From then on whenever Verhoeven got close enough to trade and felt Schilt's gloves taking a hold, he clung for dear life.

In the exchanges Schilt's lead leg and hand carried him ahead in the same combinations which had carried him through so many tournaments before.

In the semi-final, Schilt met the surging Gokhan Saki. Saki's blistering hand speed and heavyweight hitting power often made up for his being an undersized heavyweight. Though Saki's speed has allowed him to deal with bigger men such as Daniel Ghita, he had no way of getting inside on Schilt who jammed all of Saki's kicks and rushes to the infight with a simple knee raise.

Saki was forced onto the defensive and Schilt pounded the smaller man with low kicks which knocked him off of his feet. Schilt took an unquestionable decision victory and was on to the final. Ghita was the big hope for the future of heavyweight kickboxing—a dexterous and powerful kicker, the six foot four Romanian was undefeated in his past ten fights and only one opponent had survived the distance in that streak. Liver kick finishes, high kick finishes, Ghita had even sent opponents home early with broken arms from kicks.

Ghita was the first opponent of the night who did not attempt to imitate Aerts and swarm Schilt. The problem was that Schilt had been winning these tournament fights with his B-game. His A-game was the measured distance fighting where he could pound home his reach advantage and his dexterity with his lead leg. Front kicks to the body, round kicks to the lead leg and body. Long one-twos when Ghita neared the ropes. Ghita took a pounding at range and soon his hands started to drop, just as so many fighters' had before. And here Schilt's dexterity and flexibility showed themselves once again in doing something giants just don't do.

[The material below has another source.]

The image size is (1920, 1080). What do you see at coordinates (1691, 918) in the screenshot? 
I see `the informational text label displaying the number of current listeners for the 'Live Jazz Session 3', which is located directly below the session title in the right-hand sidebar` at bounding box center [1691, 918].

Schilt threw up a quick left high kick and Ghita collapsed to the mat. It was the same sneaky left high kick that downed Badr Hari in the 2009 Grand Prix and it came from Ghita standing on the end of Schilt's range, eating kicks to the body until his hands dropped. Semmy Schilt had won a fifth heavyweight grand prix at 39-years-old. And that was the last time that Schilt stepped in the ring.

Schilt announced that he had been diagnosed with a heart condition a few months after the event, which would make him reconsider his future career. Many around him and in the sport of kickboxing insisted even until a year or two later that he wasn't officially retired, but it has been four years now and it seems unlikely the giant will return. But there is absolutely no denying it: however you spin it, Schilt is the most accomplished heavyweight kickboxer of all time. What's more, his last night in the ring saw him battle off four opponents and show clear improvements to his already unique and effective style. Very few fighters will ever be allowed to go out so impressively.